Kornel Morawiecki swoim przemówieniem wzruszył nie tylko ludzi wierzących i nie tylko prawicę. Wzruszył wszystkich, dla których wartości mają znaczenie.
Powrót do spraw najistotniejszych, do sensu człowieczeństwa i do znaczenia państwa jako organizacji, ma dziś fundamentalne znaczenie w obliczu zagrożeń, jakie z nową siłą dały o sobie znać po zamachach we Francji. Trzeba odkłamać znaczenie podstawowych pojęć, takich jak wolność, tolerancja czy patriotyzm. Dziś używa się ich, nadając im znaczenie, które ma mieszać ludziom w głowach, budować poczucie winy i kompleksy. A wystarczy wrócić do podstaw.

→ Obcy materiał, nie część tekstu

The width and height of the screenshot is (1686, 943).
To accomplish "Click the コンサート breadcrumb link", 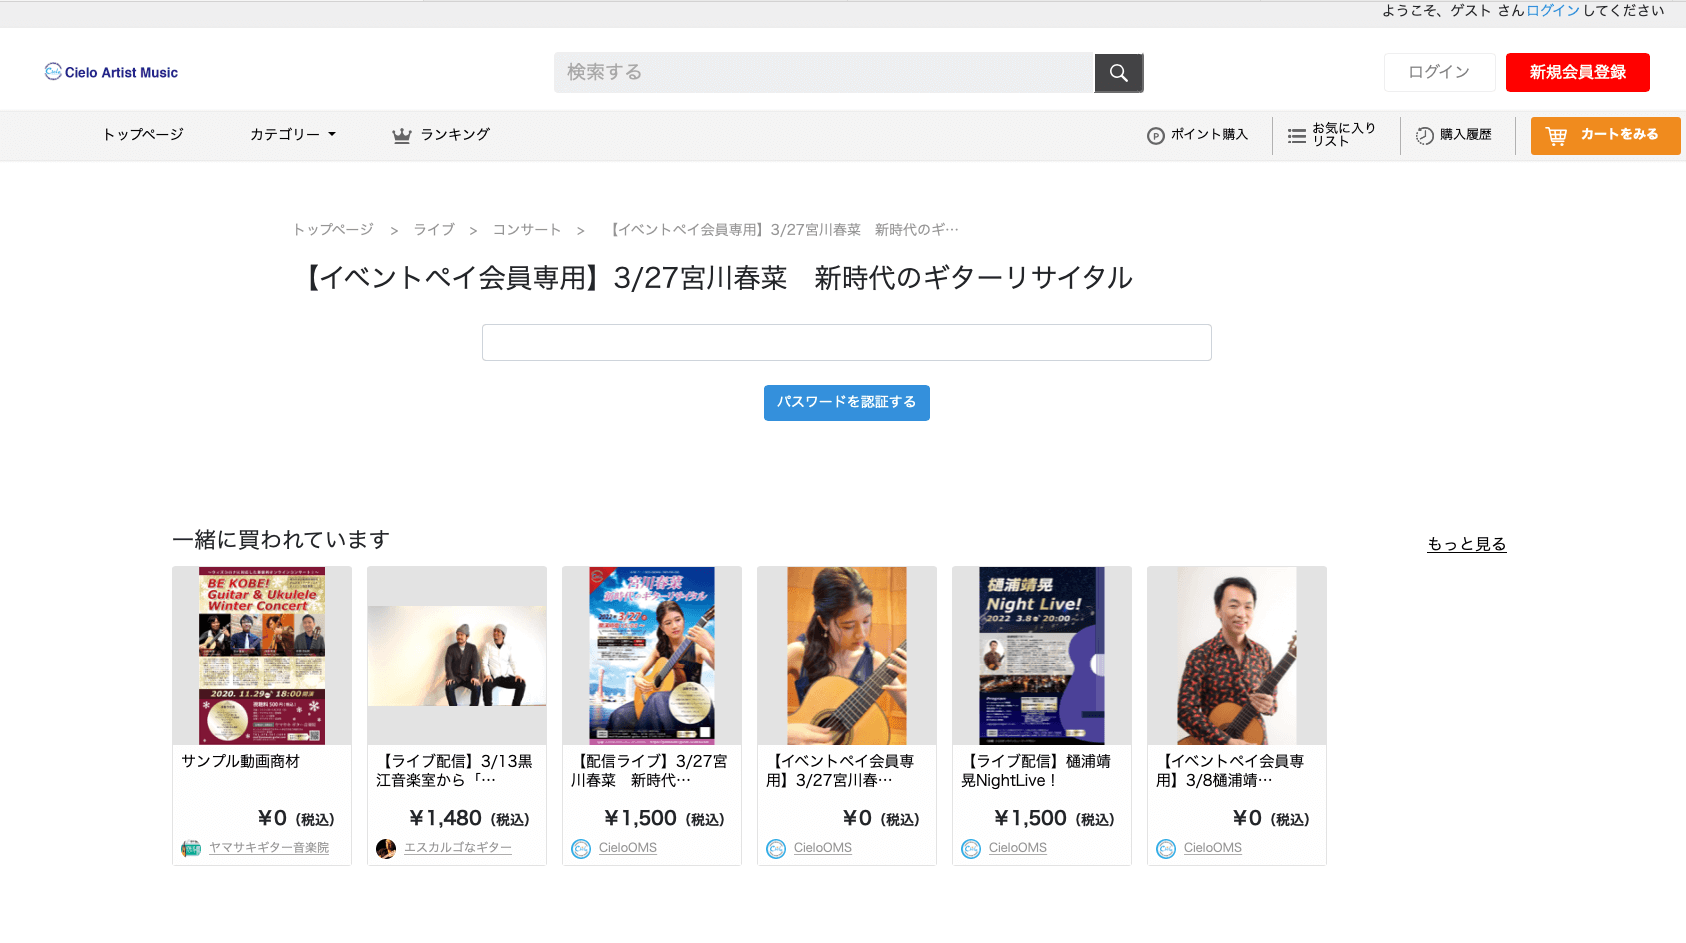I will [527, 230].
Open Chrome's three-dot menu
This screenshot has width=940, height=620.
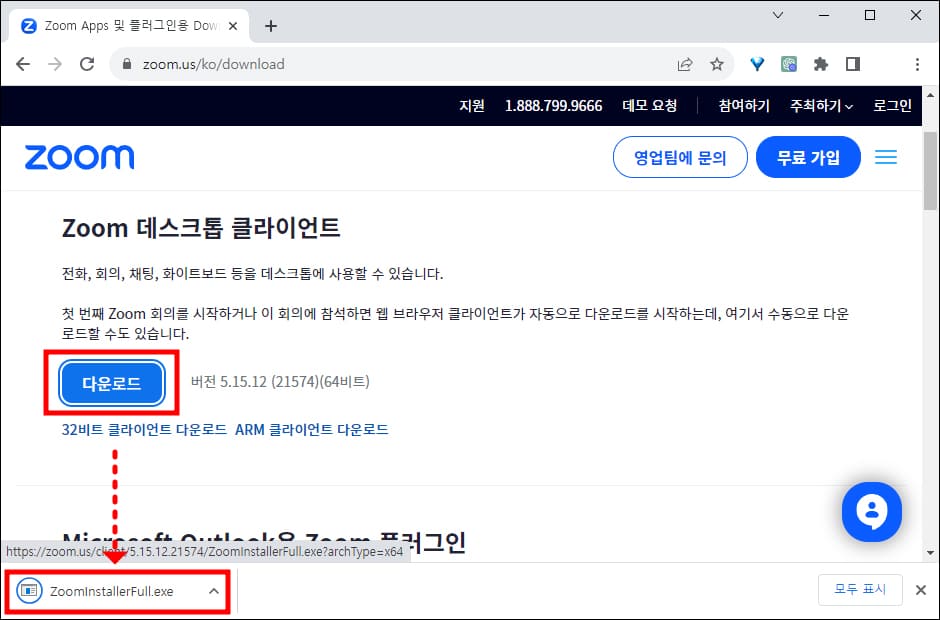tap(917, 63)

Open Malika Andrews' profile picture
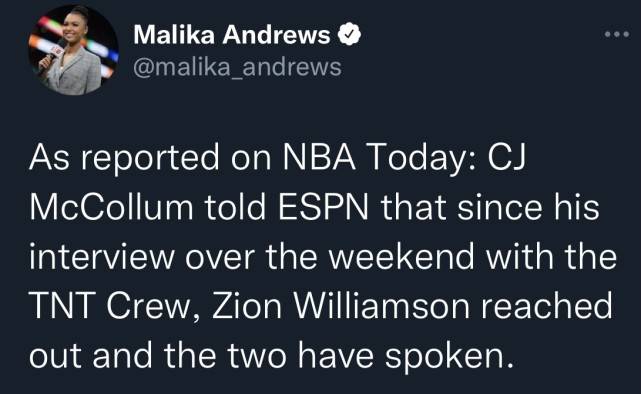point(73,50)
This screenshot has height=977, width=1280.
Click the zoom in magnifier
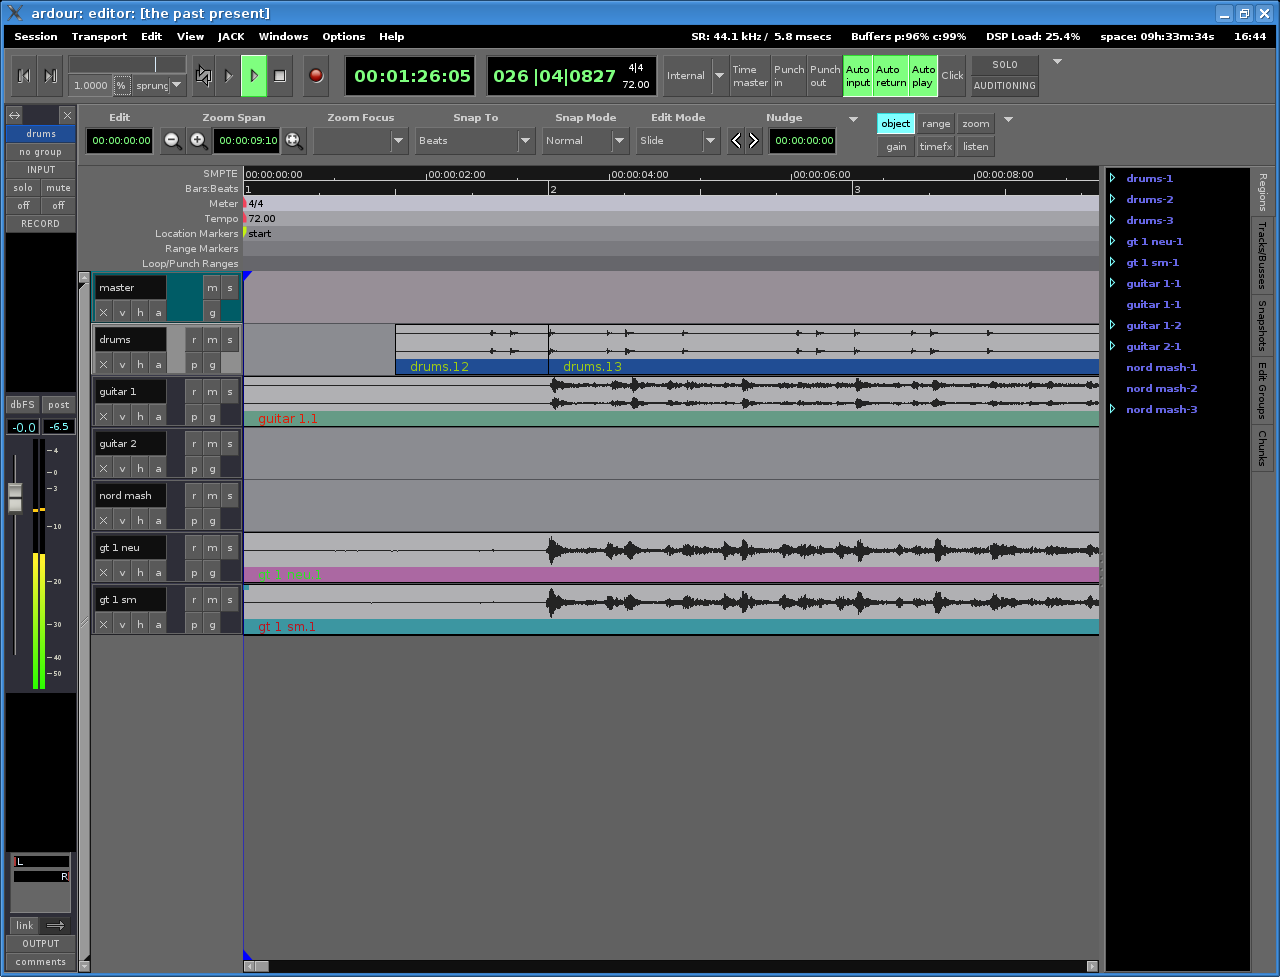[x=199, y=141]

Zatem wolność, o czym należy przypominać, też ma swoje ograniczenia. Jej granicą jest dobro drugiego człowieka. Gdy ta jest naruszana, wolność przestaje być wartością. Nie może być tak, że w imię fałszywie pojętej wolności toleruje się zachowania godzące w naszą kulturę, cywilizację i wyznanie. Nie może być tak, że ze strachu przed etykietą „zacofania i ciemnogrodu” nie bronimy dorobku naszej cywilizacji. A jest to cywilizacja chrześcijańska. To akurat sobie w szybkim tempie przypominamy, widząc, jaka może być alternatywa. Tolerancja też nie może być słowem maczugą, a tak jest od lat używana. Tolerujmy wszystko i wszystkich, nawet to, co nam się nie podoba i co nam szkodzi, bo inaczej nie będziemy nowocześni. A tolerancja musi mieć granicę. Nie może być bezwarunkowa. Brak tolerancji też może być wartością, tak jak ucieczka od fałszywie pojętej wolności.

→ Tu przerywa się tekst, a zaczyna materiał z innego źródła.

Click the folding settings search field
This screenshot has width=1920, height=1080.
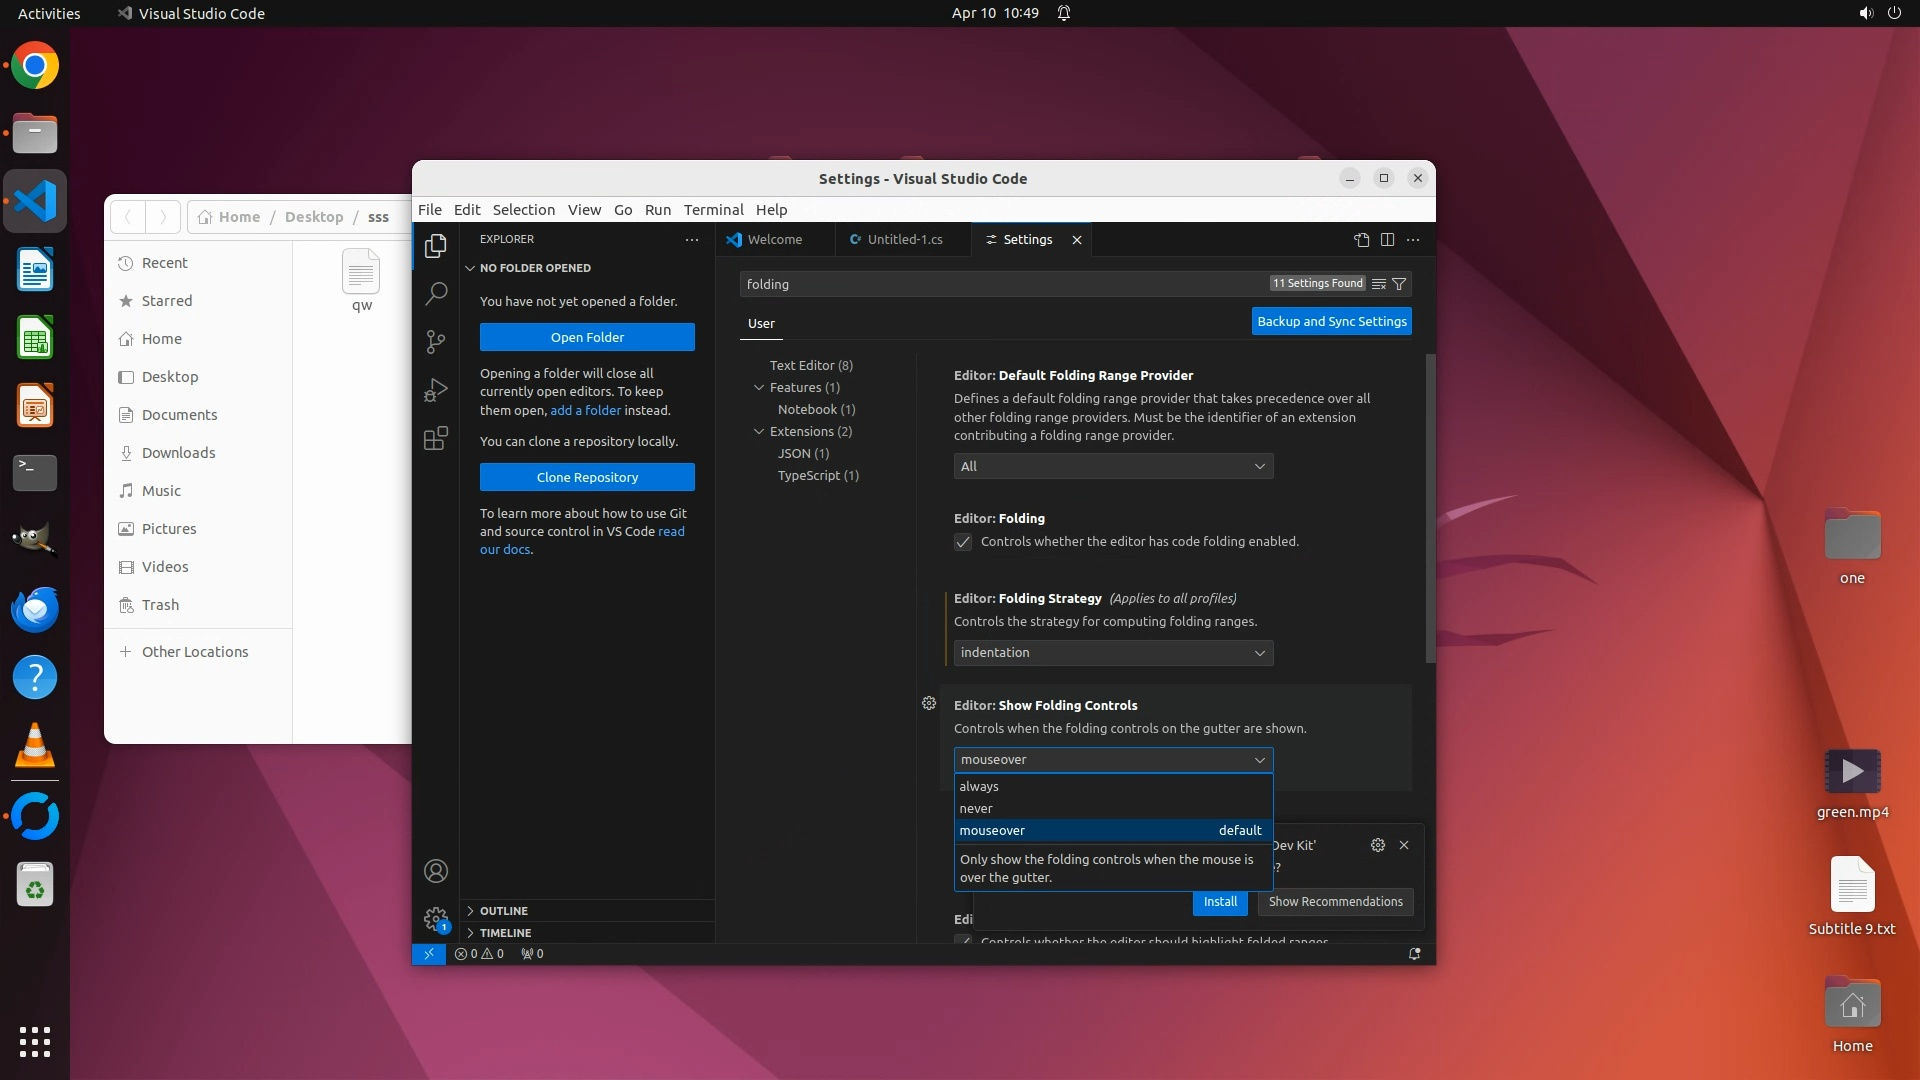pos(1000,284)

I wreszcie państwo. Trzeba wrócić do początku, do podstaw. Po co ludzie zakładali państwa? Głównym powodem było to, by państwo, na które obywatele łożyli, dało im ochronę i poczucie bezpieczeństwa. Mitem okazało się popularne przez lata twierdzenie, że skończyły się państwa i granice. Otwarty świat wolności, tolerancji i pokoju to utopia. Ktoś, kto kocha swój naród i swoją ojczyznę, nie jest ksenofobem i nacjonalistą. Jest patriotą i należy mu się szacunek. Postawienie tych spraw na głowie to celowy zabieg propagandystów i głosicieli ponadnarodowej idei równości i braterstwa, od lat tej samej, ubieranej tylko w nowe szaty. Dobrze, że jest czas przywracania sensu słowom i – trzeba mieć nadzieję – działaniom. Niedobrze, że dopiero teraz, gdy jesteśmy pod ścianą.